Task material START

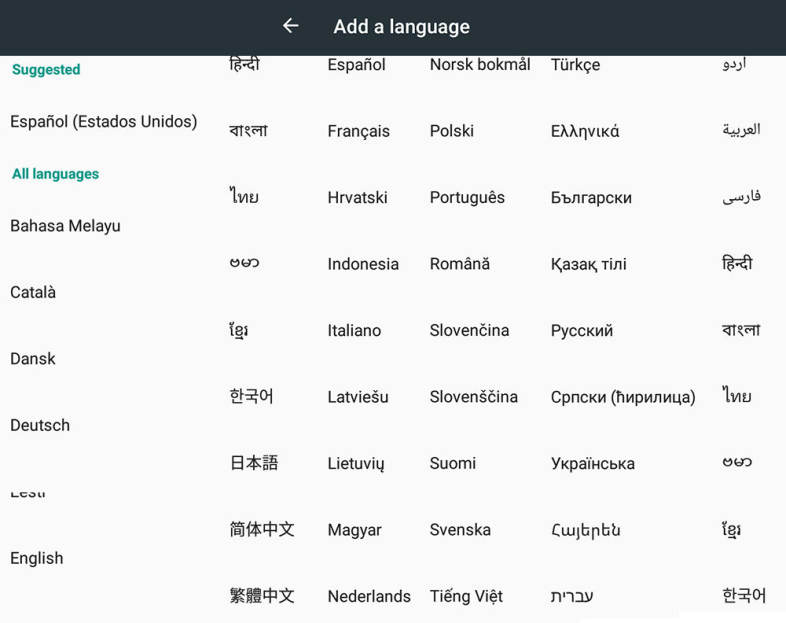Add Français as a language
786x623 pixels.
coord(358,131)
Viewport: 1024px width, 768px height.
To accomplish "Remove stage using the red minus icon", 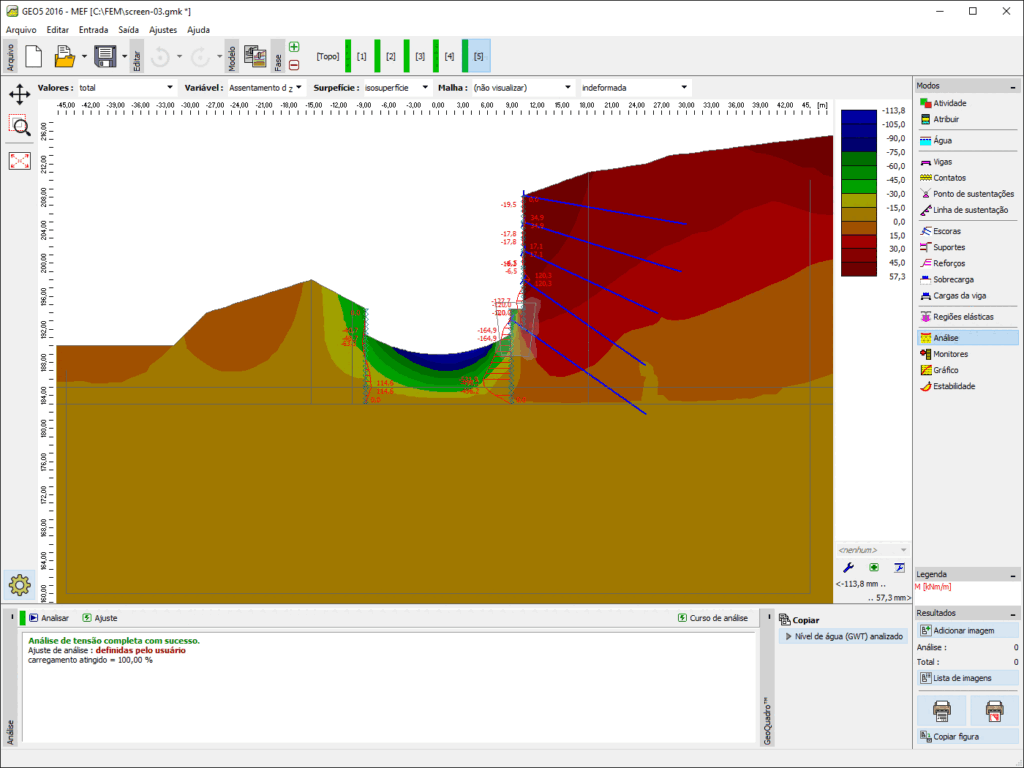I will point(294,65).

Task material END
Task material START

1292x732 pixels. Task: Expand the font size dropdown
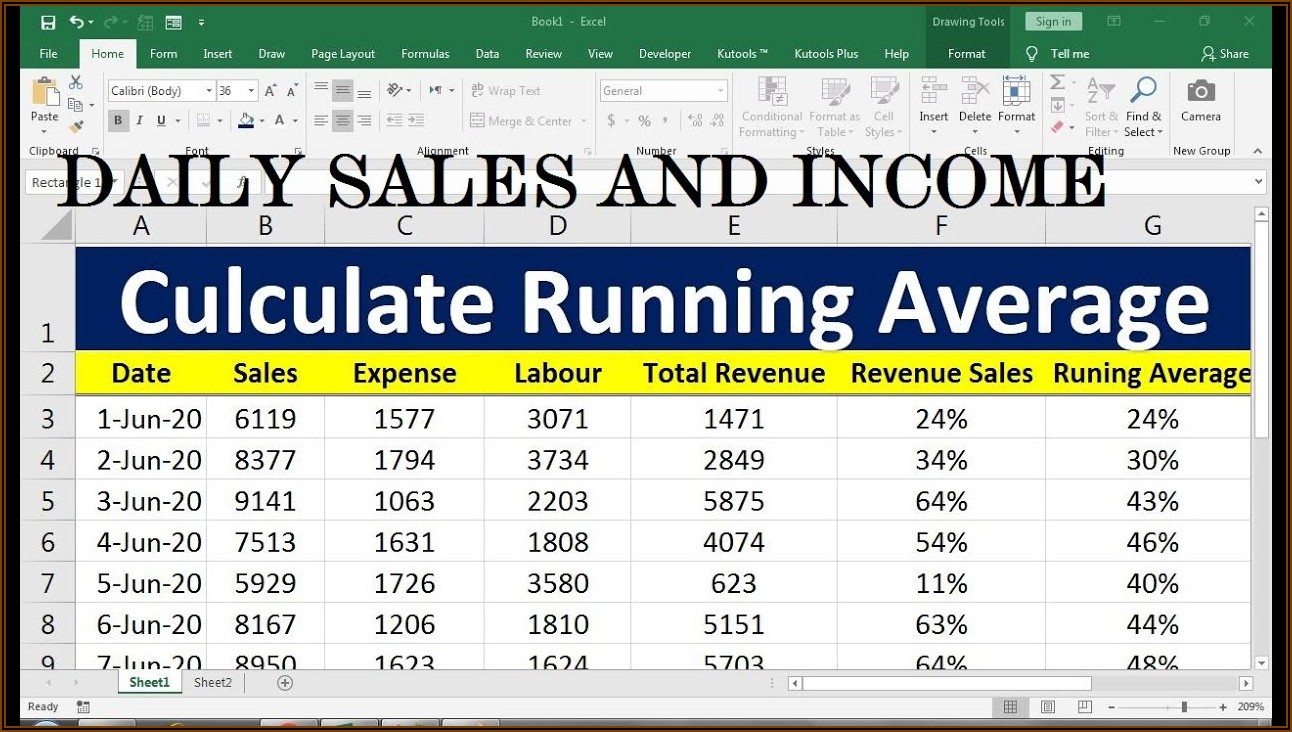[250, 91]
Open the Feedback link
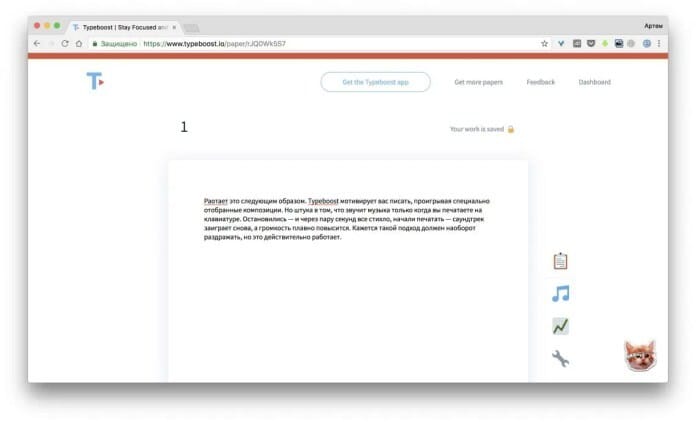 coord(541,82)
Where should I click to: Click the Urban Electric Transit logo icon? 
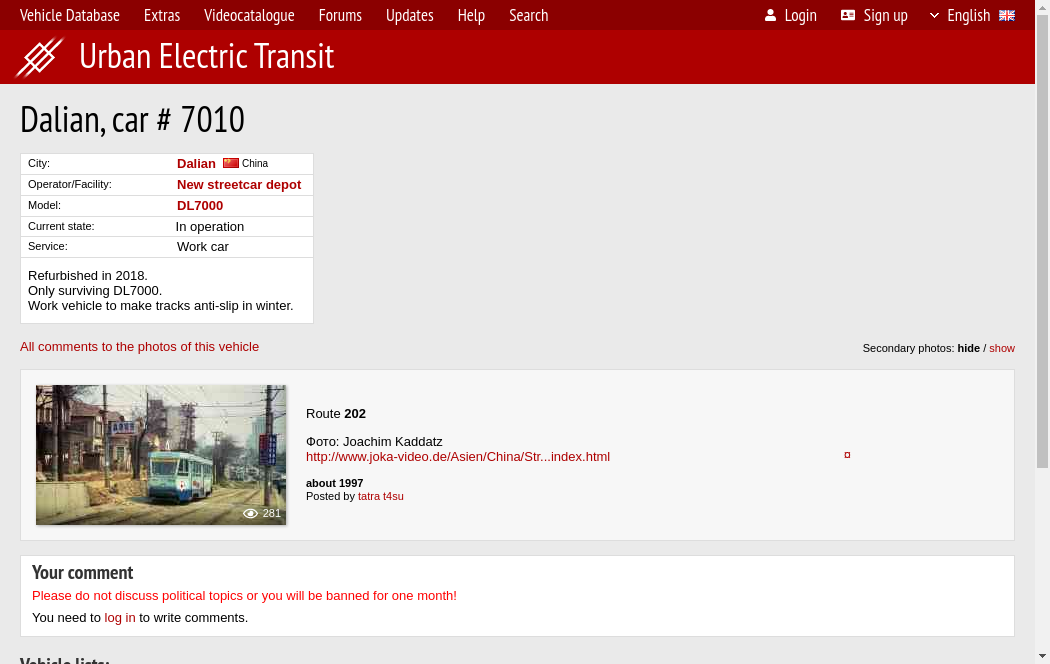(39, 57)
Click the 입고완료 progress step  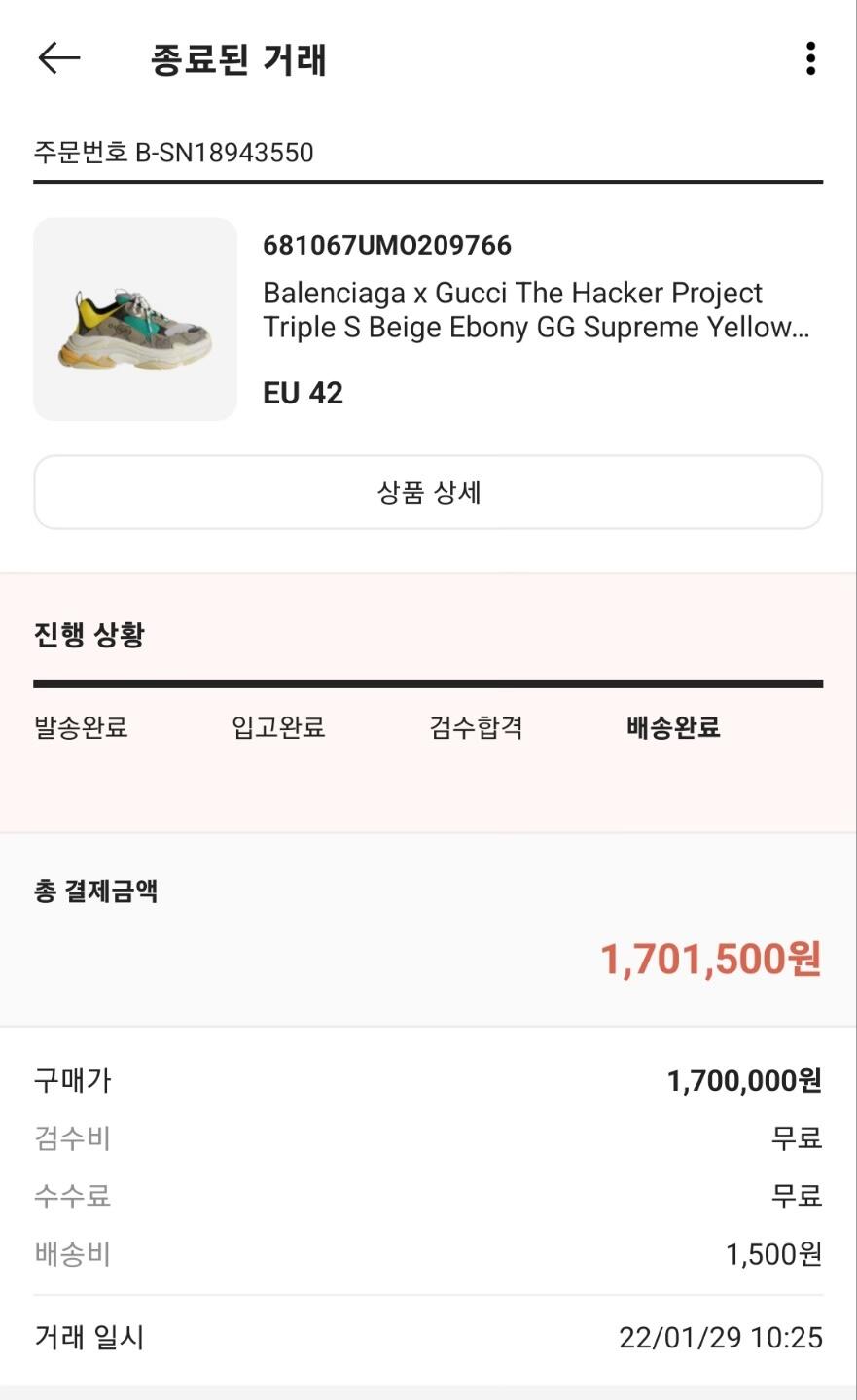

Task material END
Task material START

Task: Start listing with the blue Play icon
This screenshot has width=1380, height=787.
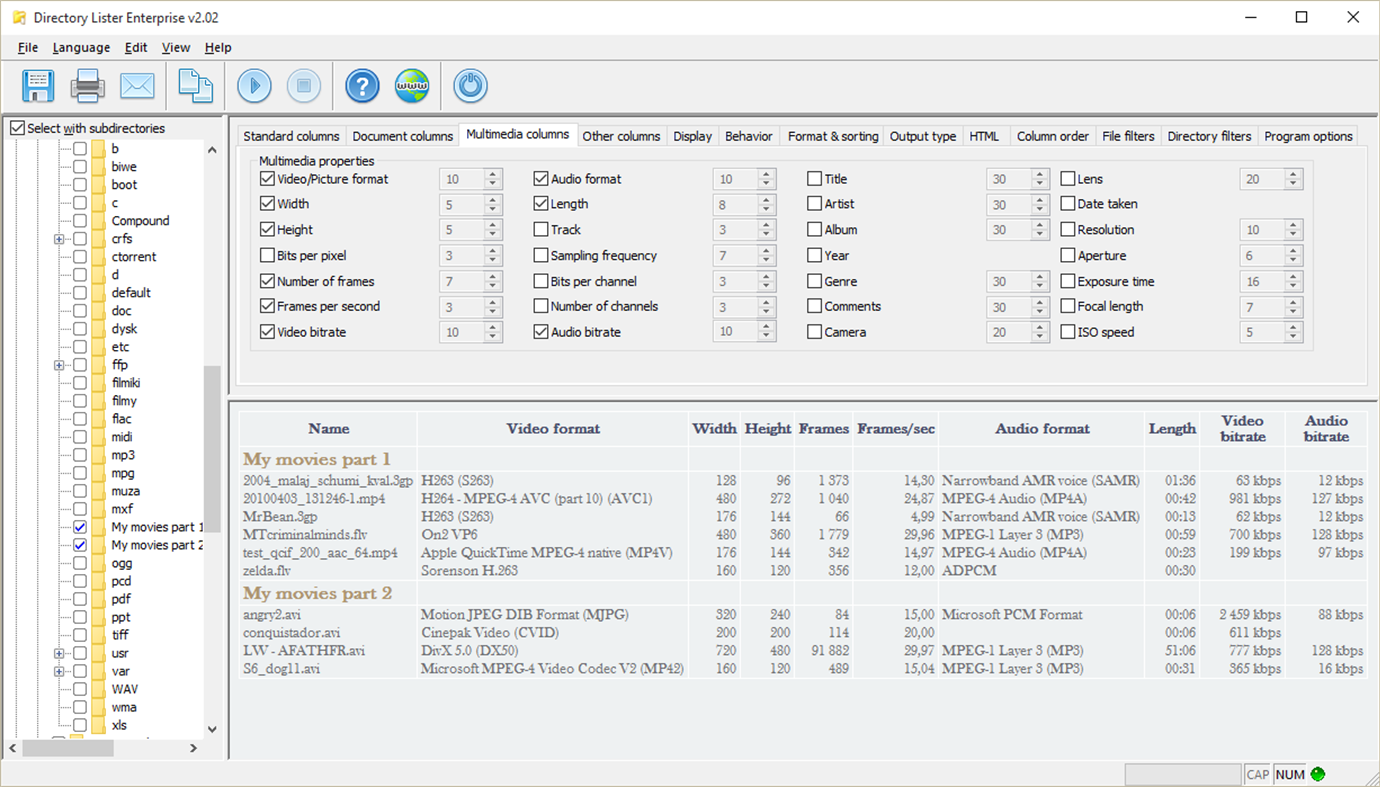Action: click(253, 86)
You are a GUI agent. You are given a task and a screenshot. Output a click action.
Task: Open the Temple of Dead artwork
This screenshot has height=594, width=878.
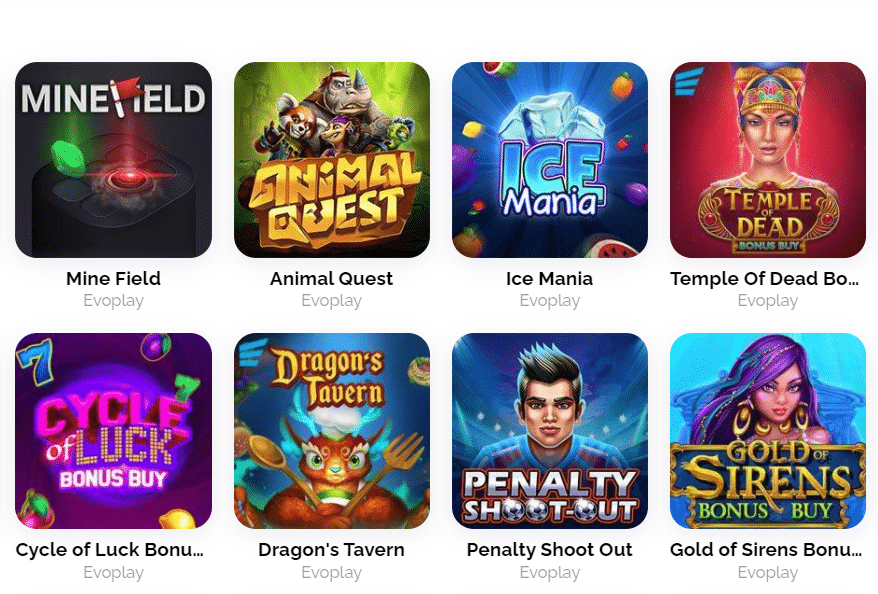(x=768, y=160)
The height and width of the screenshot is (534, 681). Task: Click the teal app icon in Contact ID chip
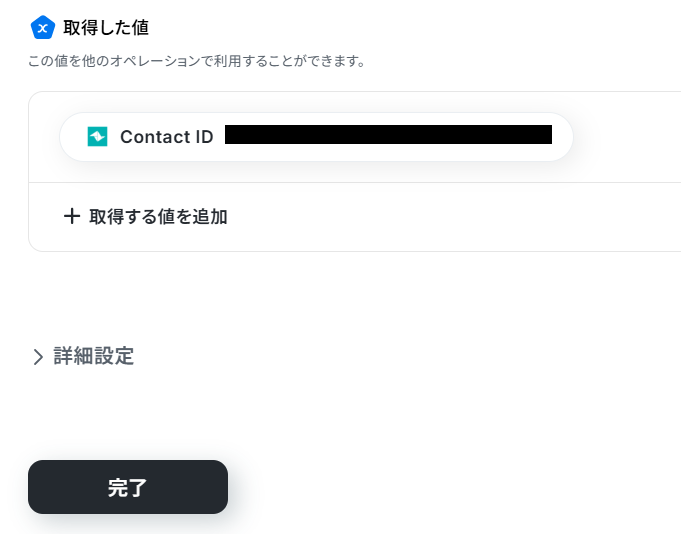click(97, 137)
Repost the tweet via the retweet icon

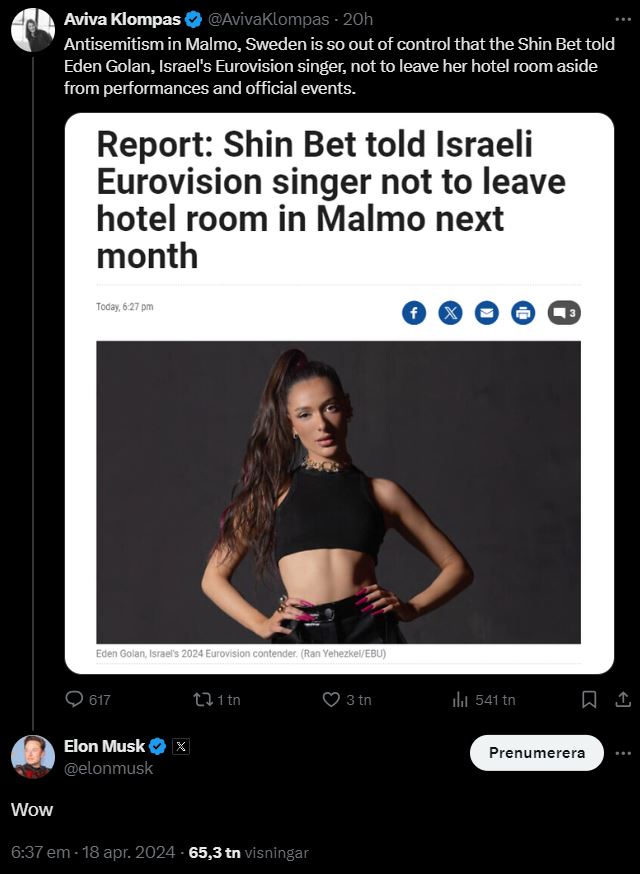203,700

Task material END

== Your assignment ==
Above are records; write out the lines from the one with "Open the Feedback link" down to the one with "Click the 입고완료 progress step", exactly, leaving the pictures out.

== Output for this exercise ==
Open the Feedback link
 coord(541,82)
Where should I click to: Click the Urban Electric Transit logo icon? 
(39, 57)
Click the 입고완료 progress step  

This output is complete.